課題: 彫刻家を紹介する下記の文章において、かぎ括弧「」で囲まれて示されている固有名詞をすべて挙げてください。

提示文章:
********************
大山山頂園の前庭に並ぶ渡辺行夫さんの作品は全部で9基あります

 紋別市出身の彫刻家・渡辺行夫さんが、この大山山頂園に自身のモニュメントを寄贈したのは、「オホーツク・スカイタワー」のオープンと同じ1994(平成6)年のこと。
 「当時私は、仕事で全道各地を回っていた兄が繋いだ縁で、オホーツク流氷公園に設置するモニュメントの制作依頼を受けていました。彫刻作品は、依頼を受けて制作する場合と、自由気ままに作りたいものを作る場合があります。私の手元にはそうした自由作品が多数あったので、ちょうどモニュメント制作でやり取りをしていた紋別市に相談したところ、大山山頂園への寄贈の話をいただきました」と渡辺さんは振り返ります。

紋別市出身の彫刻家・渡辺行夫さん。小樽市銭函のアトリエにお邪魔してお話を伺いました

 「生まれは紋別市ですが、父親が教師だったので転勤が多く、物心がついた頃はすでに違う土地で暮らしていました」という渡辺さん。小学校の頃から自由研究などで絵を描いたり彫刻を彫るのが好きで、作品を見た美術教師からの「将来は芸術家になりなさい」という言葉に背中を押され、「彫刻家」の夢を追うようになったといいます。
 金沢美術工芸大学で彫刻を学び、卒業後はメキシコの遺跡を巡る放浪の旅へ。世界遺産の「テオティワカン」や「パレンケ」のピラミッドに圧倒され、石の魅力を再発見。帰国後は仏像原型師を経て、父親と同じく教職に就き、教師と彫刻家という二足の草鞋で石彫りを中心とした数多くの彫刻作品を発表しました。

大山山頂公園に設置されている作品で、一つの石の塊の中に血管を通るような姿をイメージした「石の意」。一見すると異なる石に見えますが、仕上げを変えただけで、同じ御影石の塊から作られています

石組みを強調した「積乱石」。上の方がたなびいているように見せるなど、面白い表現方法を考えた作品

 「石は、私たちの生命とかけ離れた尺度で存在し続けています。その半永久的な側面に憧れを抱き、私は長く石を使って作品を作り続けてきました。自由に作った作品のほとんどは、石からインスピレーションを得て誕生したものです」と、渡辺さん。
********************
提示資料:
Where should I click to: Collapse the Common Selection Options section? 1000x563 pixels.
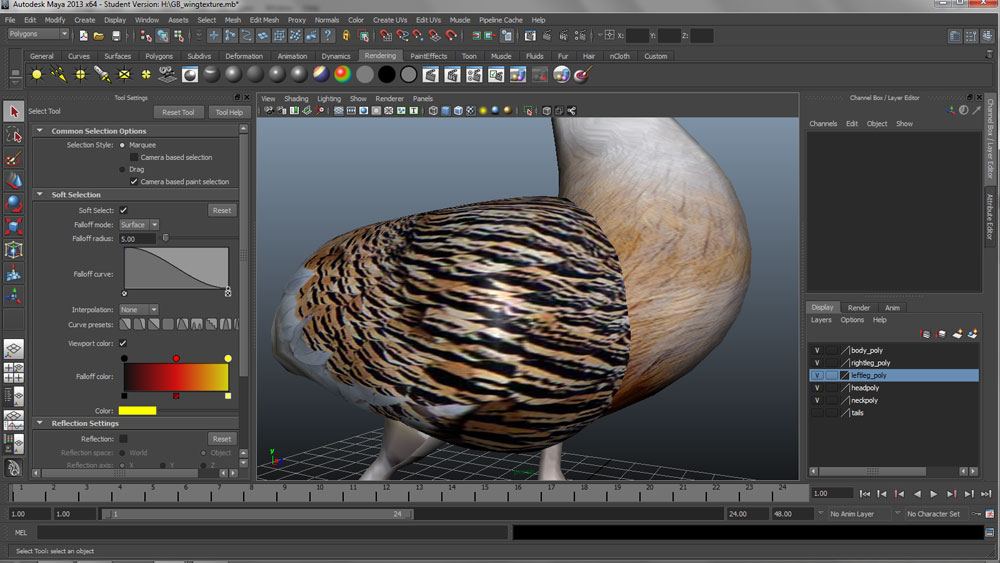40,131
********************
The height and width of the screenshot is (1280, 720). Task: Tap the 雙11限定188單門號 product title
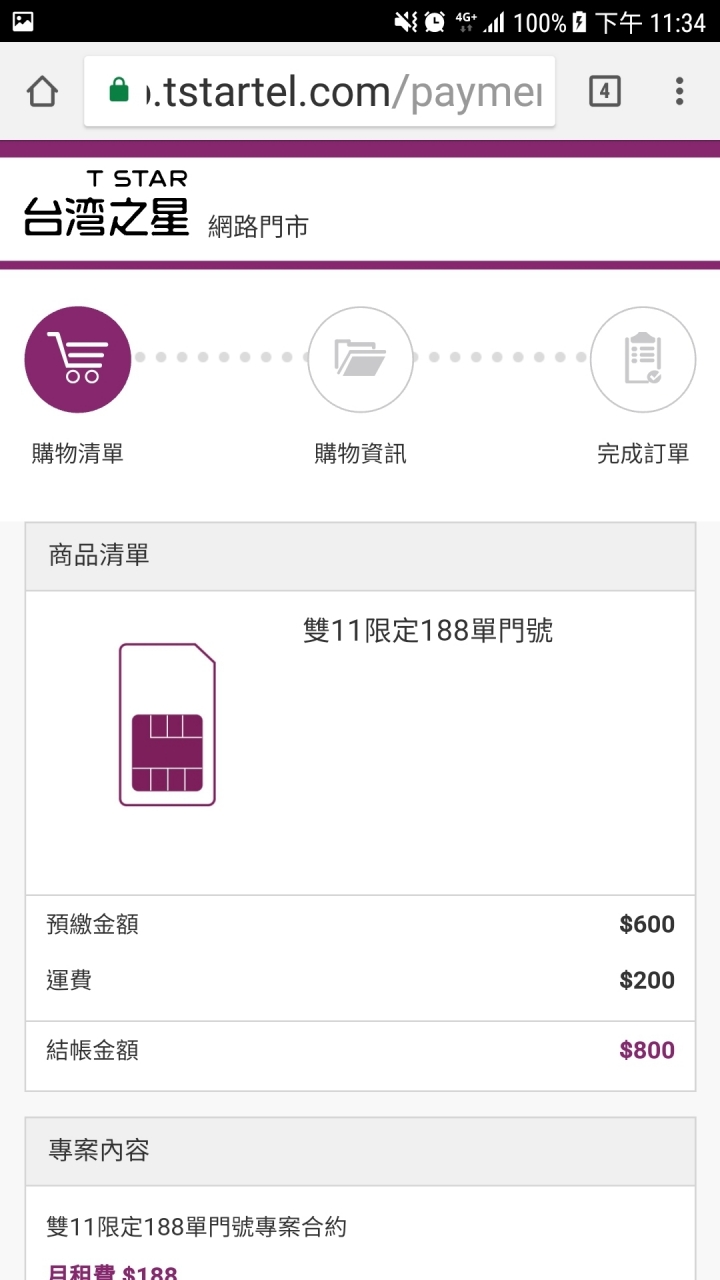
********************
解答:
オホーツク・スカイタワー
テオティワカン
パレンケ
石の意
積乱石